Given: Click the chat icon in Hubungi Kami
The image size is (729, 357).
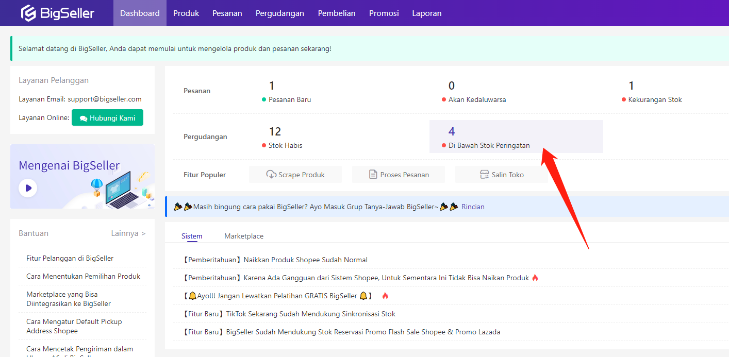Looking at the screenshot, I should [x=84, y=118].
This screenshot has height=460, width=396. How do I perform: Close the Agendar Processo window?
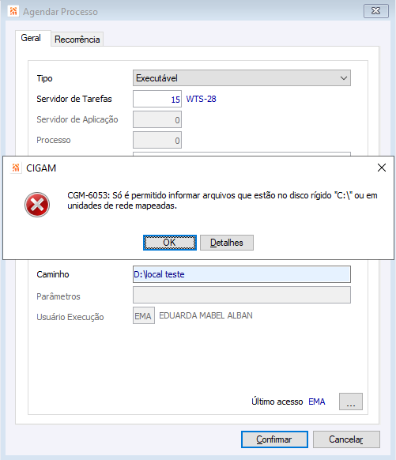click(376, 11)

...

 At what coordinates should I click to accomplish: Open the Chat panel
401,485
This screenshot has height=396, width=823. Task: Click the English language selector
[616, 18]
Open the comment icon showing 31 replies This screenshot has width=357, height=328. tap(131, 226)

**EXERCISE GOAL:** Find every line in the records that has the word "icon". Copy those lines.

**SOLUTION TO THE EXERCISE:**
Given: Click the chat icon in Hubungi Kami
Open the comment icon showing 31 replies This screenshot has width=357, height=328. tap(131, 226)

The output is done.